Llegados a este punto, debemos ahondar en por qué era realmente un nuevo fenómeno surgido en la mencionada centuria. La primera observación que podemos hacer es que antes del siglo XIX ni existe el concepto de nación ni, mucho menos, el término nacionalismo. No nos equivoquemos, la palabra latina “natio” ya existía, pero su significado era muy diferente. El vocablo se utilizaba para designar al grupo humano del que procedía alguien y, de forma accidental, el territorio en donde estos vivían: una ciudad, una provincia, una región, etc. El significado de nación según la RAE antes de 1884 era “La colección de los habitantes en alguna provincia, país o reino” o, en el caso de que hiciera referencia al territorio “El lugar, ciudad o país en que se ha nacido”. Ni hay referencia al Estado, ni al aparato político ni a las características culturales de los individuos.

Sin embargo, a lo largo del siglo el término acabó designando exclusivamente a grupos humanos con características culturales concretas que vivían en un territorio determinado y que aspiraban a tener un gobierno propio, si es que no lo tenían ya. Así, el mencionado diccionario, hacia finales de la centuria, ya indicaba que la nación era “Estado o cuerpo político que reconoce un centro común supremo de gobierno”. Y en otra acepción se hace referencia al grupo humano, pero anteponiendo sobre todo el territorio como elemento principal del término: “Territorio que comprende, y aun sus individuos, tomados colectívamente, como conjunto”. En 1925 el significado se ampliaba para designar las características concretas que debía tener ese grupo humano que vivía en la nación: “Conjunto de personas de un mismo origen étnico y que generalmente hablan un mismo idioma y tienen una tradición común.”

Este cambio se debió a que en el siglo XIX hubo una gran eclosión de naciones. En realidad, una invención de las mismas como apuntaremos más tarde. Tal calibre alcanzó esta idea que los teóricos y políticos del momento nombraban a este fenómeno como la “cuestión nacional”. Sería mucho más tarde cuando se acuño el término nacionalismo.
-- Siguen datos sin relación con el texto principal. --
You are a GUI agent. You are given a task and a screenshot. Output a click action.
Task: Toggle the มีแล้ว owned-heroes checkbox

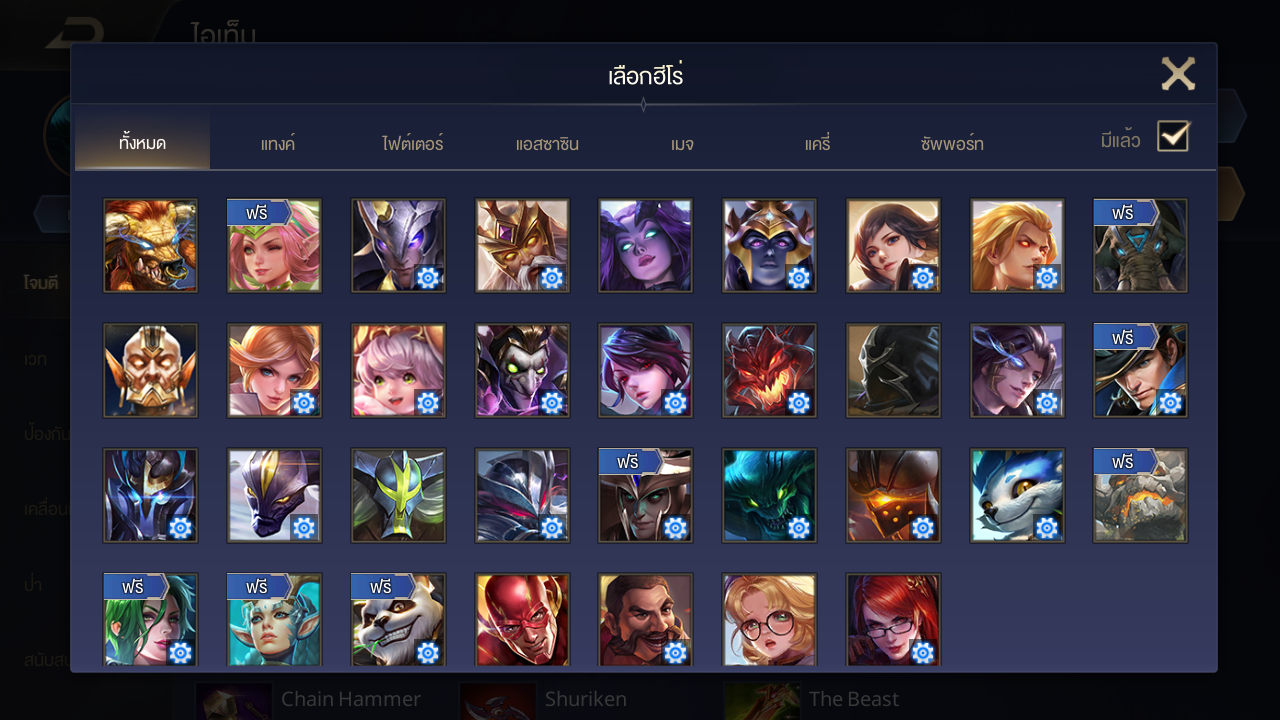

Ahora bien, incluso aunque el término no existiera, ¿los pueblos del pasado no habían aspirado a la independencia política? ¿Los individuos no tenían arraigo por los países en donde habitaban o a las sociedades a las que pertenecían? Como ya hemos expresado, claro que pueblos del pasado tenían una identidad común entre sus miembros como la lengua, costumbres, tradiciones y religión, pero no existe, al menos de una forma tan generalizada, ni una reivindicación territorial ni la idea de la unión política. Pongamos algunos ejemplos: los antiguos griegos podían ser conscientes de que tenían características comunes, pero estaban divididos en polis, y muchas en guerra entre ellas. Así pues, un individuo sentía apego a una determinada polis y a los ciudadanos que en ella vivía. Nunca se puso de manifiesto la idea de la unidad política de todos los griegos hasta precisamente el siglo XIX, cuando decidieron independizarse del Imperio Otomano. La Hélade, por su parte, no designaba un territorio concreto, sino que abarcaba todo lugar en donde habitaban los griegos. También podemos poner un ejemplo de la Antigua Grecia para observar que la pertenencia al territorio no tiene gran fuerza tampoco: cuando los ejércitos de Jerjes caminaban hacia Atenas, se propuso en la asamblea de la ciudad fundar la ciudad de nuevo en otro lugar, puesto que mientras que era el componente humano lo que formaba Atenas, y no el solar sobre el que se asentaba. Igual idea se propuso en Roma tras la invasión gala en el 390 a.C., trasladar Roma a Veyes. Si aquello no se llevó a cabo no fue por el arraigo al territorio en sí, sino que se alegó que allí estaban los templos de los dioses y era allí en donde se debían seguir realizando las ceremonias. El pueblo judío, por su parte, podría haber anhelado la vuelta a Israel desde que se produjera el éxodo, pero precisamente Israel se constituyó como Estado en el siglo XX, cuando el mundo ya estaba bajo las ideas nacionalistas. En cualquier caso, el deseo de retorno a esa tierra que dios mismo les había dado tampoco implicaba la idea de crear un Estado, pues incluso antes del Éxodo la división de Israel en diversos reinos era manifiesta.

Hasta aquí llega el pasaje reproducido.